(Records from a dataset)

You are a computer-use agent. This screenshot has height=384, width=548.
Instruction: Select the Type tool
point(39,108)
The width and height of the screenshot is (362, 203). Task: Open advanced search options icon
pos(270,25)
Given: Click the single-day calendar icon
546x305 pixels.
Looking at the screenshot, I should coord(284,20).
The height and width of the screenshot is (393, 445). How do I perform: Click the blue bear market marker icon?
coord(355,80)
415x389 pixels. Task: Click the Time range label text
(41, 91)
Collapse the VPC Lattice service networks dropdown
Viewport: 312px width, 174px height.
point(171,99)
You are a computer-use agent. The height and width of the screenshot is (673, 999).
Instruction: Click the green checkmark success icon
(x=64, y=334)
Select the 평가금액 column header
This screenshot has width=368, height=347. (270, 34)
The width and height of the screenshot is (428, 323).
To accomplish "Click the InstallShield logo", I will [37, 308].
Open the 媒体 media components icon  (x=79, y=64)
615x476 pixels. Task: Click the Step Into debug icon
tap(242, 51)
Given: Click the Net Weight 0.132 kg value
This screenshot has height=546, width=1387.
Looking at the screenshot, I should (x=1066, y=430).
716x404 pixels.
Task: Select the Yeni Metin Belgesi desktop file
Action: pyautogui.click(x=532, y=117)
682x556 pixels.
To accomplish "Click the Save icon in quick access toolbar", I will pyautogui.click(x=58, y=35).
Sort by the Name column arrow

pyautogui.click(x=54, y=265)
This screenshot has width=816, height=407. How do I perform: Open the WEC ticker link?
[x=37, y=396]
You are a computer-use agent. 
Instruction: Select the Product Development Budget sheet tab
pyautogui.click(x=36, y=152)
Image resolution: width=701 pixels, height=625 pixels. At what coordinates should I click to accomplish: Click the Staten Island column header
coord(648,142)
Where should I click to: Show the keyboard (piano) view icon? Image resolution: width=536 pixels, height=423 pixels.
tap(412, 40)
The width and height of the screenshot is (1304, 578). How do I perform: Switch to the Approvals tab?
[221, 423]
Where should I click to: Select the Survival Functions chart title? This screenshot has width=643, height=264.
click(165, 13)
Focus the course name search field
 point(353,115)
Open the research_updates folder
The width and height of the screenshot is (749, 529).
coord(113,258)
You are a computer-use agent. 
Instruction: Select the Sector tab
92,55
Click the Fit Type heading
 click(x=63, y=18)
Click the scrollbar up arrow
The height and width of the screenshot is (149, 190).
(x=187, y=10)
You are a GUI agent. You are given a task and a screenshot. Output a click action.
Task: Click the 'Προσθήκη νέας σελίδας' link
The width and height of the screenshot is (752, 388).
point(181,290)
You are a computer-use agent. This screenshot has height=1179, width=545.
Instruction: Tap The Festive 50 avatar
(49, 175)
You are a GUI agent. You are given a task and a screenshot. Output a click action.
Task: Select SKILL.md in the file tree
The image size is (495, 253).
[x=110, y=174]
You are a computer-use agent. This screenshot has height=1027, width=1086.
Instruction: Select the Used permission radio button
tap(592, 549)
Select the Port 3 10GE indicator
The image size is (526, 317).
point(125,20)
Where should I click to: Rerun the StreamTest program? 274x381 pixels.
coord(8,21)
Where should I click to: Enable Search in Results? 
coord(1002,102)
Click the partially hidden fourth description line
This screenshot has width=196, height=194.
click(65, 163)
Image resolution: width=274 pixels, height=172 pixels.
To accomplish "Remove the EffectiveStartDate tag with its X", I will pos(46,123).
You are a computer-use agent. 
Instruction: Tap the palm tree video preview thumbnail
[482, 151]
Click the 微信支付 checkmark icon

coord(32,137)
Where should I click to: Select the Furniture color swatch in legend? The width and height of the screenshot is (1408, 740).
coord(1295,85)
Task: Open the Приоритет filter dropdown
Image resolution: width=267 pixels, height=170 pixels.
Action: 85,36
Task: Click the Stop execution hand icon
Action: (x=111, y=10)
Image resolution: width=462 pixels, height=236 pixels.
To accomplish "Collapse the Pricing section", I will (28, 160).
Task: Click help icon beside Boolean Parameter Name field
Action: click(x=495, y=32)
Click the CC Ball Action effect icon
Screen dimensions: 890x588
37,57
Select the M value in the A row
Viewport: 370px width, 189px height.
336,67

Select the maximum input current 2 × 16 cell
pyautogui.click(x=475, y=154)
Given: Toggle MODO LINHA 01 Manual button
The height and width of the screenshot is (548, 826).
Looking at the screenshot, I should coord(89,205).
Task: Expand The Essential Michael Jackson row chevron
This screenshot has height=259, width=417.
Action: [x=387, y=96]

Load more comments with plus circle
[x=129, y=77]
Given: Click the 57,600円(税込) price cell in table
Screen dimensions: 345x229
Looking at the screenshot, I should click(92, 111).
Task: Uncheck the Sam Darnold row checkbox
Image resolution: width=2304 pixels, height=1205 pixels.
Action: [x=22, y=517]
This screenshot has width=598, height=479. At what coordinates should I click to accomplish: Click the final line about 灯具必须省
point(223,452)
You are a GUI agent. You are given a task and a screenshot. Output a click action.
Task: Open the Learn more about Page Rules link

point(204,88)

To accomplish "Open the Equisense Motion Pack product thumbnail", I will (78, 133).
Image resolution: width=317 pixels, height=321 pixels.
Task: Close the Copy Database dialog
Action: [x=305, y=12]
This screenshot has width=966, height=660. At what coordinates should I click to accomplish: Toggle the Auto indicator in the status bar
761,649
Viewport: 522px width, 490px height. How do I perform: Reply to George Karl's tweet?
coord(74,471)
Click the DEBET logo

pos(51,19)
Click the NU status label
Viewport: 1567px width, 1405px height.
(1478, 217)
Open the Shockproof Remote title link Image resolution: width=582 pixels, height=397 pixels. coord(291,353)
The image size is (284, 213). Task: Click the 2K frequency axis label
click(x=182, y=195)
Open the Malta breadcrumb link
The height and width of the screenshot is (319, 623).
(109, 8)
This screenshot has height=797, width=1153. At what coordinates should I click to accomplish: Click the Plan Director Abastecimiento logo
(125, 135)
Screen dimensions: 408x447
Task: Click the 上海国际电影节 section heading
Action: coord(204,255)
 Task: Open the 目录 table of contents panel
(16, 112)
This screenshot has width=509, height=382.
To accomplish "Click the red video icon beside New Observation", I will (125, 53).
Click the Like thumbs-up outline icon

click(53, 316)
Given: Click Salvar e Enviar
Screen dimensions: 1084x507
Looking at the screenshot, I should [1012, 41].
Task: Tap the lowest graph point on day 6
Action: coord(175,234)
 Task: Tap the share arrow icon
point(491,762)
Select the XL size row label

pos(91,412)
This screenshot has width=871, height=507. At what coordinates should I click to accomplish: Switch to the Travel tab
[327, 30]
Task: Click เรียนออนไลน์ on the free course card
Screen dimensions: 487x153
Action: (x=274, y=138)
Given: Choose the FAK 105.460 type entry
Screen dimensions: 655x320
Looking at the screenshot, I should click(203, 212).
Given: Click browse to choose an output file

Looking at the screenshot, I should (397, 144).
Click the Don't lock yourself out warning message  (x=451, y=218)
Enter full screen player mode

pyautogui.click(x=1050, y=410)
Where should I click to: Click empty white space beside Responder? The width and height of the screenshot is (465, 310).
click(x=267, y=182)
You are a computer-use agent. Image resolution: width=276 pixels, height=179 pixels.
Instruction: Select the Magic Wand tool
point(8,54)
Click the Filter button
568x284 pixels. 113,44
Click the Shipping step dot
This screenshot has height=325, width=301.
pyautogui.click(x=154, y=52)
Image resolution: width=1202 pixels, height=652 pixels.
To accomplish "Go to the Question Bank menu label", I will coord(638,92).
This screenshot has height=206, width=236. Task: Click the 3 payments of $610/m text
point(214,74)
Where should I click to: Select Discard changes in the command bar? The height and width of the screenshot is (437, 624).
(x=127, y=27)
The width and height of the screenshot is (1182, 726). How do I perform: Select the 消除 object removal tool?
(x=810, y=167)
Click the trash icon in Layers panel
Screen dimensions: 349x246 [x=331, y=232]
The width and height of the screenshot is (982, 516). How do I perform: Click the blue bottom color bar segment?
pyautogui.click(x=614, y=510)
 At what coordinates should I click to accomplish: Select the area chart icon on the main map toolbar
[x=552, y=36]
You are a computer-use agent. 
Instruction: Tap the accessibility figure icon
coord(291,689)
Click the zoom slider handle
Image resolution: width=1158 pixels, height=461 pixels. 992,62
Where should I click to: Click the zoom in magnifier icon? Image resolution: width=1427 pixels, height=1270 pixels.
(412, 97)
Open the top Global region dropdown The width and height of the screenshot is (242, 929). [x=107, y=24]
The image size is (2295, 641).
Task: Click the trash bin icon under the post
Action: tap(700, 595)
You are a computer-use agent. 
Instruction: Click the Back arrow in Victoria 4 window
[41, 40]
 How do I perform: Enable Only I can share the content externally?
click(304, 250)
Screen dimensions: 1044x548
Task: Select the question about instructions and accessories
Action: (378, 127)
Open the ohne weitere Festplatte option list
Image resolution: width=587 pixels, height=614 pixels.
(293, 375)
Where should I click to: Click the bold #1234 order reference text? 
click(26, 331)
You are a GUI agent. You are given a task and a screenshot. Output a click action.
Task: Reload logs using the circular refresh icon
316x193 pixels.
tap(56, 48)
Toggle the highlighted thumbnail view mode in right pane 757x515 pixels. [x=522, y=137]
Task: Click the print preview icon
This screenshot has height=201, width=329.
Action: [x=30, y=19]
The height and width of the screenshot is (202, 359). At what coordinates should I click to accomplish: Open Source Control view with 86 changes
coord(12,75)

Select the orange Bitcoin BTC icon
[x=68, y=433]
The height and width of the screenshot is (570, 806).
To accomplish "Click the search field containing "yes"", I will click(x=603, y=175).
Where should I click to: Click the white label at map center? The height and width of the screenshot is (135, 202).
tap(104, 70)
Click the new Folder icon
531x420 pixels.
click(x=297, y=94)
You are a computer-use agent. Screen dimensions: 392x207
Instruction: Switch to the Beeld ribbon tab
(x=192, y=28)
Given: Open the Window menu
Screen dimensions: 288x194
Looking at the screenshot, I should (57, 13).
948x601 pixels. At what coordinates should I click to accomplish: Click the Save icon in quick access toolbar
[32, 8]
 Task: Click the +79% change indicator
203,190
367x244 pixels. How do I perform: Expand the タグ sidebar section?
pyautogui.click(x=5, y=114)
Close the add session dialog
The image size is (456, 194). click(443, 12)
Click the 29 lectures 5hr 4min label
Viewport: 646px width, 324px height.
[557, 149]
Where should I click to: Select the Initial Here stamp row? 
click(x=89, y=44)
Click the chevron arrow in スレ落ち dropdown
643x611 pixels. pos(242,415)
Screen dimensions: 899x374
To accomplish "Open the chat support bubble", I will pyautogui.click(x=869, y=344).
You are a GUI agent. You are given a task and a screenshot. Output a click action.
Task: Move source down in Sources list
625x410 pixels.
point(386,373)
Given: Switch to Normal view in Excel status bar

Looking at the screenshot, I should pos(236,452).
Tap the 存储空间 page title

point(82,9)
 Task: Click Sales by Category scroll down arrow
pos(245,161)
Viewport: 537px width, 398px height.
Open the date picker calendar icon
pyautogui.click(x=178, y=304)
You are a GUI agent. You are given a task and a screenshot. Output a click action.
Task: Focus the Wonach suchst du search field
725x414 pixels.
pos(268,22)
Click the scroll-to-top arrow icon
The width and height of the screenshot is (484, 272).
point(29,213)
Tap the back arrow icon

Required action: Give only the number of lines in the preceding data that include the word "menu".

Task answer: 2